FOOD: Philly’s CHeU Noodle Bar


Some of the best advice I’ve ever heard to always sit at the bar, or counter. At CHeU Noodle Bar, it’s the best spot in the place. It’s a treat to watch dishes being prepared, and even more of one if you can pick out yours from the line. On 10th Street, tucked between Locust and Spruce in Center City, CHeU is a new and special little treasure in the city, having recently opened in the spring. It’s an Asian/American fusion-y kind of place, self-professed to not be authentic in the least, but it can be considered honest and wholly unpretenious, run by two dudes who have planned to cook what they want, and what they like.

And it’s awesome.

In addition to the noodles, the menu runs through a gamut of cuisines from Korean to Pennsylvania Dutch. We ordered a trio of small plates: dumplings in chili oil, a pork belly bun, and scrapple topped with pickles and soy sauce. Whatever CHeU lacks in focus is totally made up for in flavor. Each bite is surprisingly and novel, hopefully without being a kind of one-hit wonder.

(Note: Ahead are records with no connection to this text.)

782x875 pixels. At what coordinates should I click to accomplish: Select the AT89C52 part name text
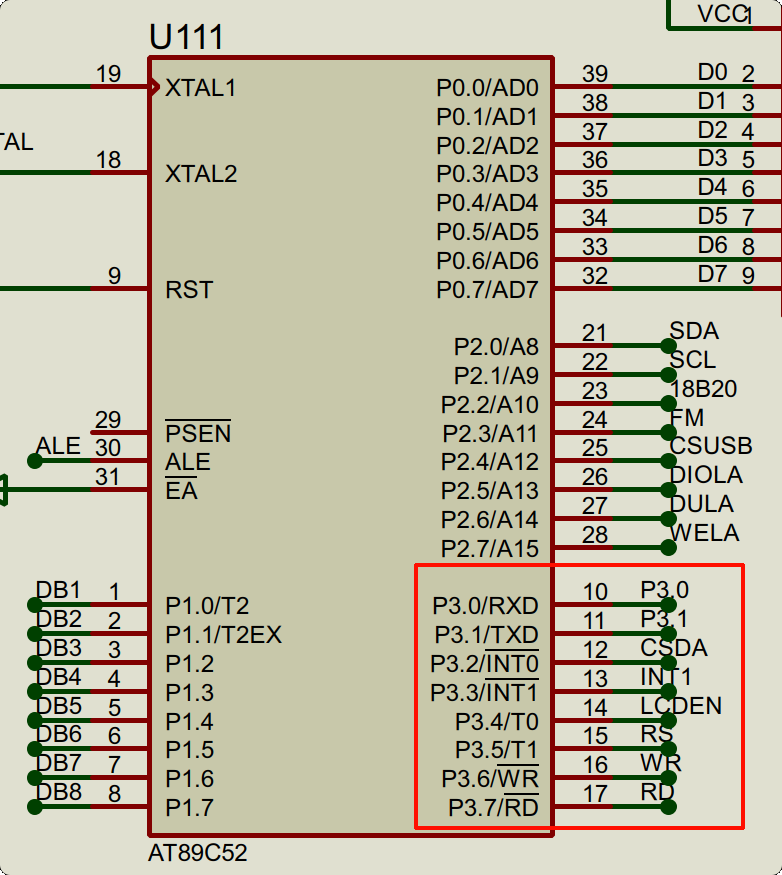[197, 854]

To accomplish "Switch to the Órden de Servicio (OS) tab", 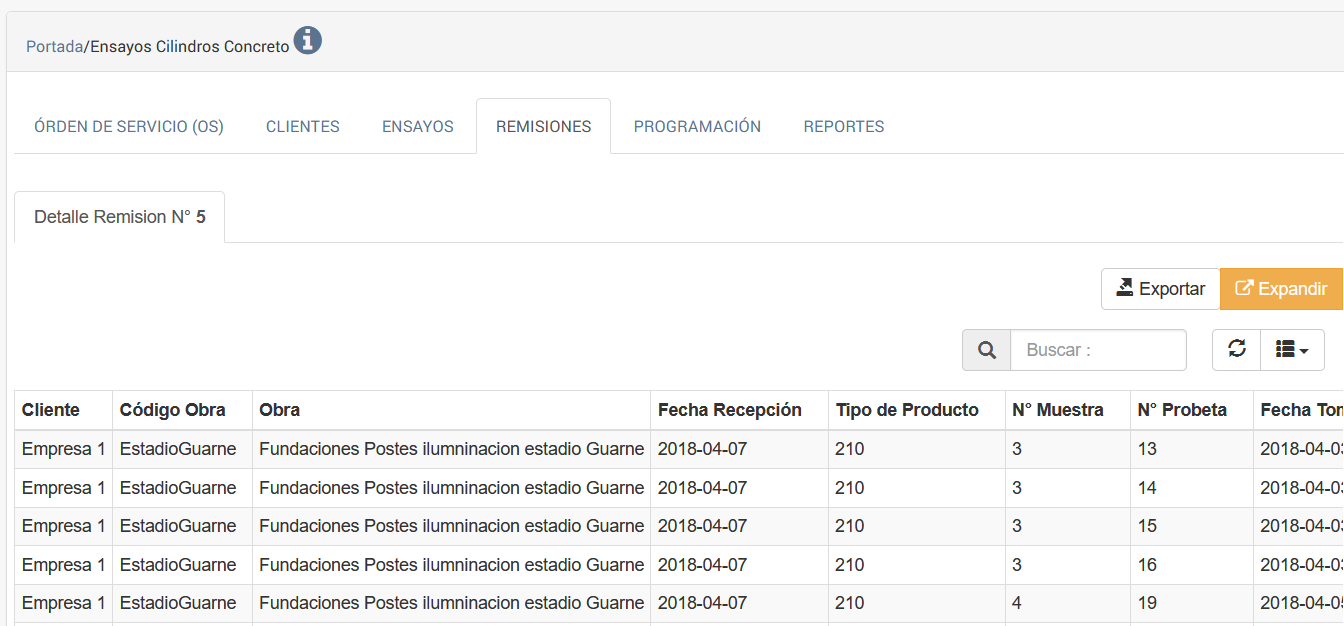I will point(129,127).
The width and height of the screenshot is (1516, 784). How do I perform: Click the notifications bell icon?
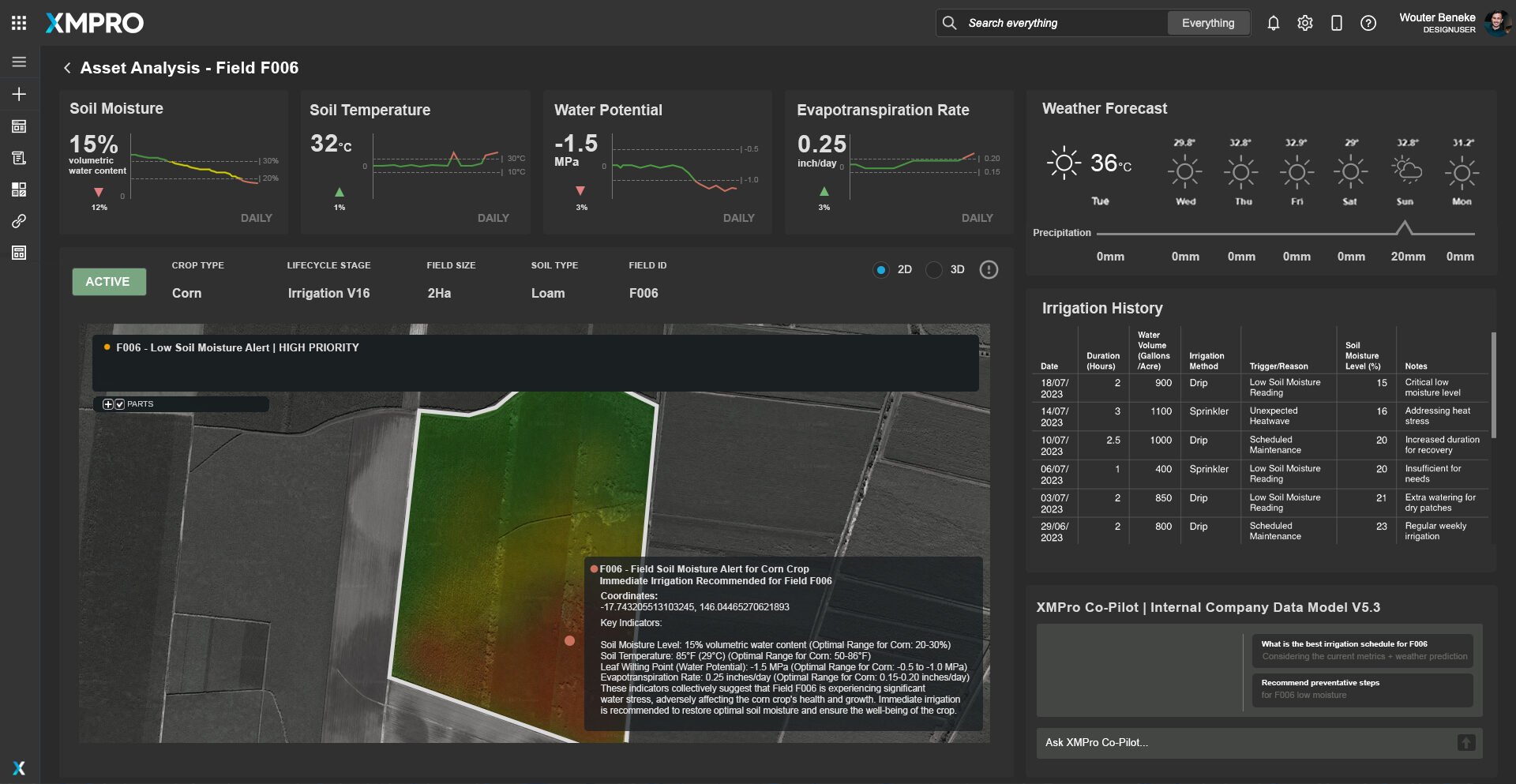point(1273,23)
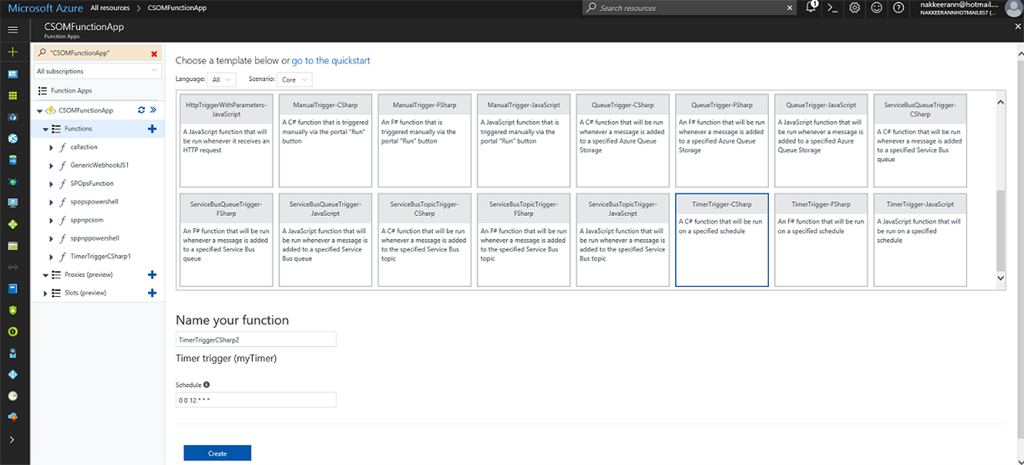Open the All subscriptions dropdown
This screenshot has width=1024, height=465.
click(x=97, y=72)
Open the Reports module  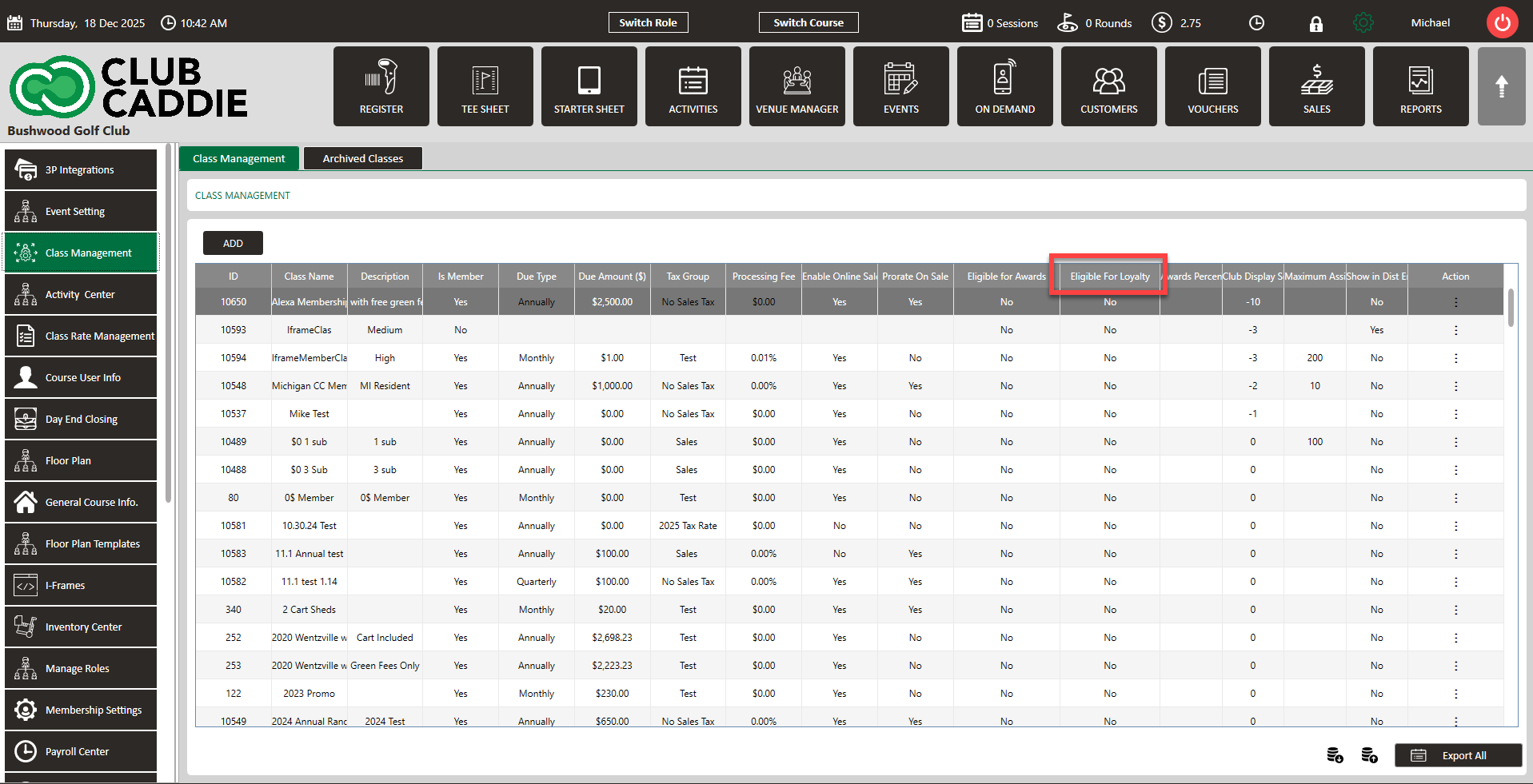[1420, 86]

The pork belly bun came out around the size of a JFK half-dollar, filled with cucumber and cilantro like a tiny banh-mi, though the pork belly gave it an extra burst of flavor. The dumplings, pork and mung bean, had soaked in the chili oil, providing a pleasant bite to the savory dumplings. But the scrapple, in all of its simplicity, stood out for me. The pickles and soy sauce were the perfect compliment for what is usually considered a breakfast meat.

The noodles, as an entree, were served in generous proportions. The brisket option was an interesting take on tradition. Almost like a Jewish pho, the bowl contained a mix of spicy broth with thin noodles, a matzo ball and a perfectly yolk-y poached egg. The egg seemed fairly unnecessary to the dish, but it was more than welcome to join in. (I am a fan of putting an egg on pretty much everything.)

Our other noodle dish was the hand-torn noodles with lamb neck and mustard greens (pictured at the top), a heavy meal in itself, and incredibly savory. Bits of dates cut through the heaviness like a sweet spark that begged you to continue eating.

I’ve heard someone say once that it’s only the first bite that matters before you become accustomed to the taste of a dish. With every mouthful at CHeU being it’s own ‘wow’ moment, it’s more than enough to dispute, with proof, any sort of that line of thinking.